--- Extracted entries ---
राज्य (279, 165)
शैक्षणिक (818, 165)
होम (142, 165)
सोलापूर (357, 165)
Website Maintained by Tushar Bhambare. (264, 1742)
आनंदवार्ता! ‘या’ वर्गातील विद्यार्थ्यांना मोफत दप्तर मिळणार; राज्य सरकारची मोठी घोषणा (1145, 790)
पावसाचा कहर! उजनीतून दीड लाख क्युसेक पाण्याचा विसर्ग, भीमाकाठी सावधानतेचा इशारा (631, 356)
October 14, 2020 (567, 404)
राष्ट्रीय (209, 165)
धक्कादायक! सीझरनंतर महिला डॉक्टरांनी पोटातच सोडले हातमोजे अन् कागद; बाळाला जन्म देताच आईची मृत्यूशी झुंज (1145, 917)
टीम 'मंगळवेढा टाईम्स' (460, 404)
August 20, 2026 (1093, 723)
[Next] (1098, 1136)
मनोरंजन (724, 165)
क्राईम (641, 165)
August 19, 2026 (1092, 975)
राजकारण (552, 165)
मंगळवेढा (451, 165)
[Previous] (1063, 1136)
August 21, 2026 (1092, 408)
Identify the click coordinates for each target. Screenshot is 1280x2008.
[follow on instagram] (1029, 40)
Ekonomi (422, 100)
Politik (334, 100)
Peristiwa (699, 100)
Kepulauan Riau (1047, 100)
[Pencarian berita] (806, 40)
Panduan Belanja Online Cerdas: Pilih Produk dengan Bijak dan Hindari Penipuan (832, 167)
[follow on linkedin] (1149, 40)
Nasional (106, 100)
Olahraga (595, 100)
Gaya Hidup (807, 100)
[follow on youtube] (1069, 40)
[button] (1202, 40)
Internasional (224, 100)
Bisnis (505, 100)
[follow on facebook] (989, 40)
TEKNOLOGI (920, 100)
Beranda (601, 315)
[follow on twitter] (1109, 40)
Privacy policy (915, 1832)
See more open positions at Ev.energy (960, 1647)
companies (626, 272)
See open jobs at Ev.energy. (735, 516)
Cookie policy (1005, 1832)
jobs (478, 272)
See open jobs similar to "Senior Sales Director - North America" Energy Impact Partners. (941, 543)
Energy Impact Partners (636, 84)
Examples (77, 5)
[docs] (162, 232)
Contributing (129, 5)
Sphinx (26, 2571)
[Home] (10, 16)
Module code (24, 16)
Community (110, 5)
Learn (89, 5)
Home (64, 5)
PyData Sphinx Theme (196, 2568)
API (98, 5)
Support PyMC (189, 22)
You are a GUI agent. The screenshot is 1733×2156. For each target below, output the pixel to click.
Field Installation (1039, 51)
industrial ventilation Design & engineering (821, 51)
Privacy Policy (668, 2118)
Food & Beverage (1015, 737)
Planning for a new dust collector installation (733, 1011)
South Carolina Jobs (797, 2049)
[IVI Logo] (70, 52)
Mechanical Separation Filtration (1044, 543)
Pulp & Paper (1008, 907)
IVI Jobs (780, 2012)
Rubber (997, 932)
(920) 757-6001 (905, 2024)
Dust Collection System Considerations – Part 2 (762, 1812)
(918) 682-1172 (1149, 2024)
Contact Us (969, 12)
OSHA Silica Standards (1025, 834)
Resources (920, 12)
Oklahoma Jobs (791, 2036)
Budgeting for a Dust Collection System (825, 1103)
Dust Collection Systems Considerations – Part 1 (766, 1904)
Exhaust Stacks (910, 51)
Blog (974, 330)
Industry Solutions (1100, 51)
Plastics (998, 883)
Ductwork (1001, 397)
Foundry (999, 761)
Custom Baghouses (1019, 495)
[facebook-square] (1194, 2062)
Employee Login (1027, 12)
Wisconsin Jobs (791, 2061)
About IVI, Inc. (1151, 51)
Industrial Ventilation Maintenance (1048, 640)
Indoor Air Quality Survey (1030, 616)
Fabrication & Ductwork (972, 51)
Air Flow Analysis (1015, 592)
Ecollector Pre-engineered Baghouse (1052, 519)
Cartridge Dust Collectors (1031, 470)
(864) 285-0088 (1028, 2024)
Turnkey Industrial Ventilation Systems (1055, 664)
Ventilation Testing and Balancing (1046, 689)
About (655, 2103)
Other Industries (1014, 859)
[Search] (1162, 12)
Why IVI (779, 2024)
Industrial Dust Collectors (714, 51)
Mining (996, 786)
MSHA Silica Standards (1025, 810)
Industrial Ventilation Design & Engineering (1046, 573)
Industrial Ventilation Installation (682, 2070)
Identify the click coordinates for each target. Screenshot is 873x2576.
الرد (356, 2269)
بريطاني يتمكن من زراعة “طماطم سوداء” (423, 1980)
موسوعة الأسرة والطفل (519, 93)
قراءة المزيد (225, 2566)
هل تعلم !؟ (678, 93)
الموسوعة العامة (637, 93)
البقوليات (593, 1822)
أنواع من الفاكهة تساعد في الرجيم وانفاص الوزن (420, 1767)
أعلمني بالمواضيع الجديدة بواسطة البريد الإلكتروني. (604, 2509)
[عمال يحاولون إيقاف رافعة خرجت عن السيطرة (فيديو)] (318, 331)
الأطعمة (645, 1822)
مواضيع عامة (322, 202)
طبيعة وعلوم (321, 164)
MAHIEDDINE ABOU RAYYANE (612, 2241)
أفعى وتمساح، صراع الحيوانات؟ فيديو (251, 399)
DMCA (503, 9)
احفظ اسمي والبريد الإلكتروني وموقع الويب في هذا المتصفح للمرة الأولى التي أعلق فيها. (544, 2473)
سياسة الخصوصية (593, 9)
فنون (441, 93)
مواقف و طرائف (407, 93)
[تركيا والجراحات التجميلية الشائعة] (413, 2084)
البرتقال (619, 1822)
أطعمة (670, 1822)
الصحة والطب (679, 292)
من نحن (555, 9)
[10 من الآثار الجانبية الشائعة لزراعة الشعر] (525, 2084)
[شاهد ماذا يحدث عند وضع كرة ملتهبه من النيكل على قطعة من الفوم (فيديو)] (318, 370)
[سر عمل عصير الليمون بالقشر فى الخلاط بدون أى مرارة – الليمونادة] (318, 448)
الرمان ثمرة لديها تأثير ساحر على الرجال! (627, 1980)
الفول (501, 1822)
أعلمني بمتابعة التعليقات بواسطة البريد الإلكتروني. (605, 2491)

--- Brief ---
Among the records above, only the lines between the line holding "أفعى وتمساح، صراع الحيوانات؟ فيديو (251, 399)" and the line holding "من نحن (555, 9)", inclusive, are to be output, exactly as written.

--- Result ---
أفعى وتمساح، صراع الحيوانات؟ فيديو (251, 399)
DMCA (503, 9)
احفظ اسمي والبريد الإلكتروني وموقع الويب في هذا المتصفح للمرة الأولى التي أعلق فيها. (544, 2473)
سياسة الخصوصية (593, 9)
فنون (441, 93)
مواقف و طرائف (407, 93)
[تركيا والجراحات التجميلية الشائعة] (413, 2084)
البرتقال (619, 1822)
أطعمة (670, 1822)
الصحة والطب (679, 292)
من نحن (555, 9)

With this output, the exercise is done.